Oto, jak nasze pseudoelity boją się mediów, które nie są na żadnym partyjnym pasku! W środę 14 września Ruch wymówił podpisaną już umowę o kolportażu tygodnika Wprost Przeciwnie. Takich kłopotów nie miała o dziwo Gazeta Polska…
Od tygodni głośno o debiucie niezależnego tygodnika opinii. Jeszcze kilka dni temu redakcja informowała, ze:
W poniedziałek 19 września ukaże się nowy tygodnik "Wprost Przeciwnie"(www.wprostp.pl) stworzony jest przez grupę dziennikarzy, którzy współtworzyli tygodnik "Wprost"w czasach, kiedy odnosił on największe sukcesy. Redaktorem naczelnym jest Jan Piński, były szef działu Polska tygodnika "Wprost" i były szef "Wiadomości" TVP. Wśród autorów "Wprost Przeciwnie" są Prezydent Centrum im Adama Smitha Robert Gwiazdowski, Michał Zieliński, Janusz Korwin-Mikke, Wiesław Kot, Robert Leszczyński, Tomasz Terlikowski, Paweł Zarzeczny i satyryk Tadeusz Drozda. Nakład pierwszego numeru wyniesie 120 tys. egzemplarzy. Tygodnik ma działy Polska, Biznes, Nauka i Zdrowie, Historia, Zagranica, Kultura.
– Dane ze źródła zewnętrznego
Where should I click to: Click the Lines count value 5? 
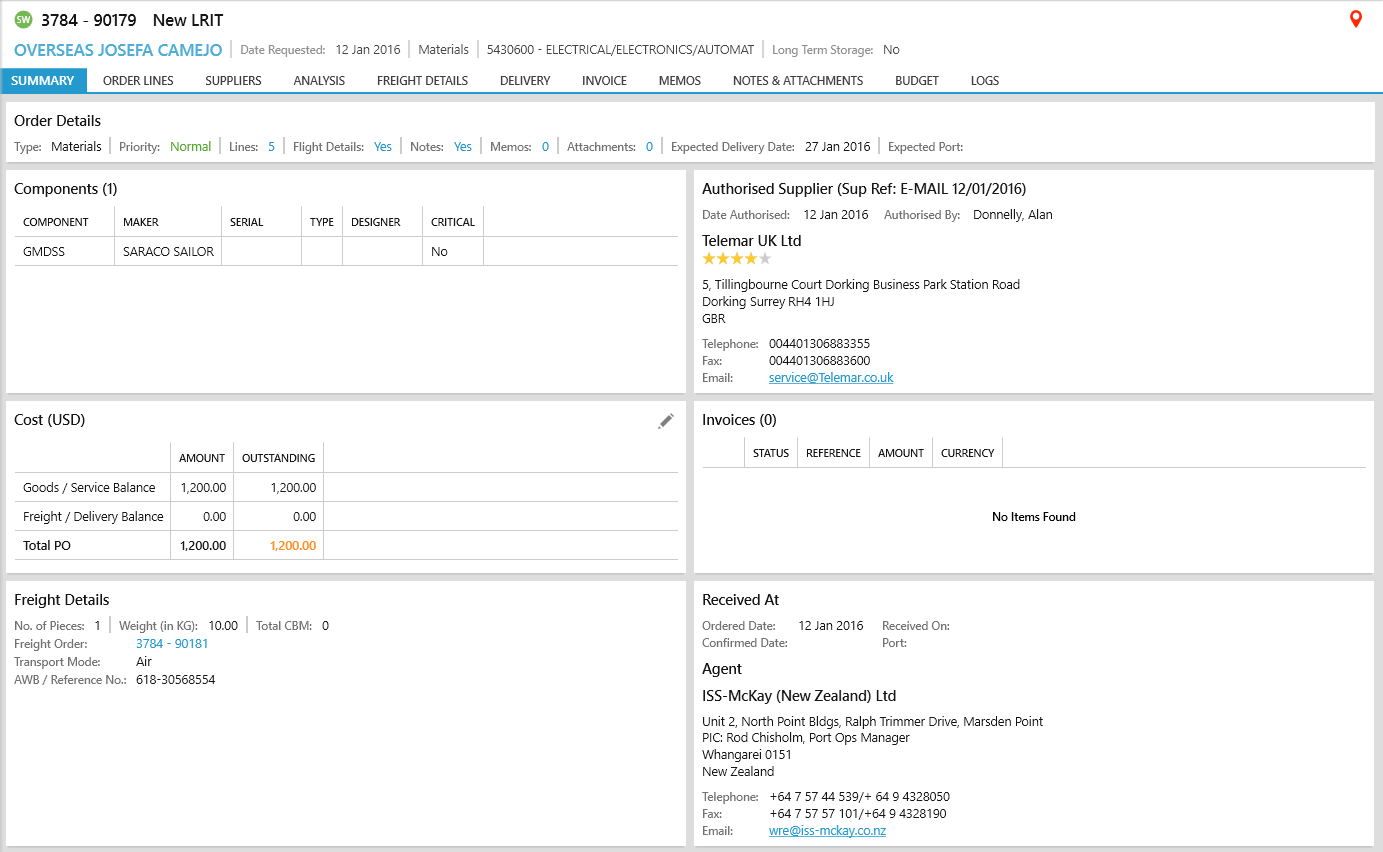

Po wymówieni umowy wiadomo, ze tygodnik nie ukaże sie 19 września. Redakcja jednak nie poddaje się "niespodziewanym" przeciwnościom. Redaktor Naczelny Jan Piński zapewe przełamie przeszkody mnożone przez wraże siły i choć z tygodniowym opóźnieniem, to jednak tygodnik wejdzie na rynek.
Widać, ze pseudoelity strasznie boją się pisma, które nie jest podporządkowane zadnej z partii. Zwyczajnie niezależny tygodnik wszystkim im moze popsuć szyki… Na przykładzie "Wprost Przeciwnie" dokładnie widać, jakim bagnem jest polityka w tuskolandii. Za Wprost Przeciwnie trzymam kciuki!